Here at Pastures, we work every day this fall at getting fences up around newly poured concrete in the sow area.  We have moved from a single group of mother sows to three groups in the last several years to accommodate our customers' desires for pork on a regular basis.  This requires more complex housing and feeding arrangements as well as provisions to make breeding easier and we are just now nearing completion on the needed building.  Everything is further complicated by the fact that we wish to maintain the gestating sows on pasture to the extent possible.  In that vein, we will be in a position this winter due to the new layout and a good supply of high quality hay to continue the access to forage for the sow herd through the winter.  In addition, there are gardens to harvest, of course, machinery to ready and use in the fall season, the other buildings to repair and maintain.  We will, it is hoped, get to some improvement in the pasture water points for the cattle next year.

It is critical to our well being that we take notice of the low sun angle, and the beautiful light that creates, of the turning and falling leaves, the briskness in the morning breeze and the shortening days.  We will not pass this way again.


Wednesday, September 16, 2015


Today we use the old drills to attempt to interseed tillage radish with the regrowing sorghum sudan and rape.  It is part of a project to measure the effect of the plant on soil compaction.  But my interest is also in learning to start another crop in the late growth or residue of the current one as an attempt to minimize tillage and open soil. 

The cattle came off the sorghum sudan three days ago.  The hope is that the regrowth is subdued enough to allow new seed to start.  This depends upon the timing of first frost and regular rains.

Friday, September 4, 2015


The bottle had on it a wrap at the top that was made to look something like bottled beer fifty years ago, except that it was made of plastic rather than foil.  The plastic balked the cap from coming unscrewed.  Extremely tough plastic.  You know what I mean.  Parts come this way now and by the time you get the thing unwrapped you are left only hoping that the part is as tough and unbreakable as the wrapper.  It needed to come off at the point of a scissors.  Once the cap was off, the next problem, in the form of a seal with finger loop that was too small to allow the point of my finger.  Back to the silverware drawer!  So two seals protecting cooking oil.  Folks, this is simple paranoia.  We are nuts.

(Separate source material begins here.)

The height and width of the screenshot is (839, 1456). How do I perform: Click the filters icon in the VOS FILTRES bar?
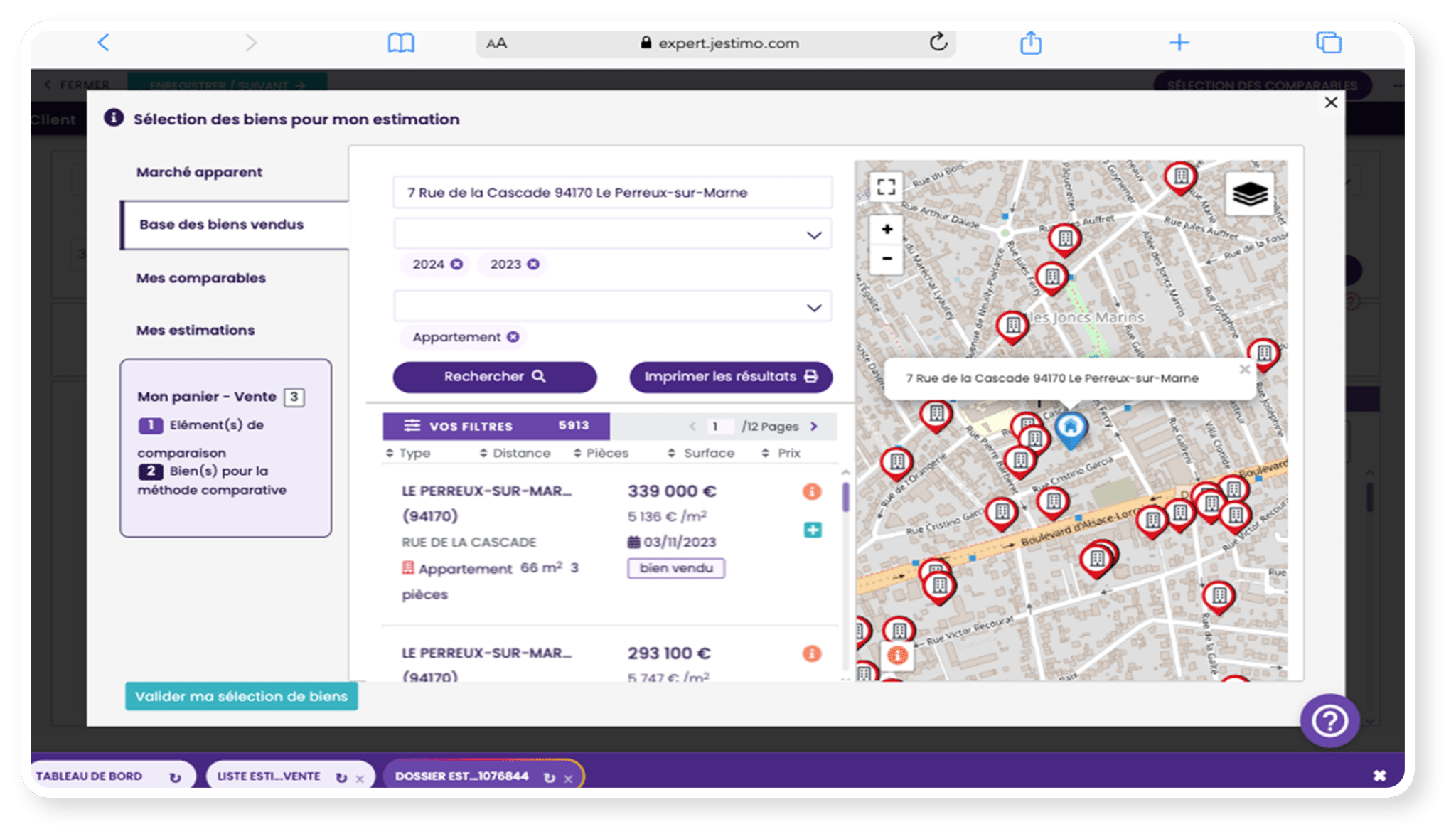pyautogui.click(x=413, y=426)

Meanwhile, of course, no one seems interested in examining or thinking about the contents of the bottle.  This was canola oil, so it was made by Monsanto.  There is no such thing as gmo free canola. Monsanto has pushed it out of existence.  So the top of the bottle has been made safe against some nitwit with a hypodermic needle, while the contents are a brew made from a plant containing foreign genetic material to let it tolerate glysophate herbicide.   I notice also that sweet corn being grown for the canneries is gmo: the fields have the same unreal unearthly look as the fields of field corn.  We have given up sweet corn for that reason, or only eat what we can grow ourselves.  The oil is harder to justify, except to say that we are making progress against fifty years of conditioning on our way back to lard and butter as cooking oils.  Olive oil is good, but long distance.  We will get there.  It took us most of a decade to get the margarine propaganda out of our heads.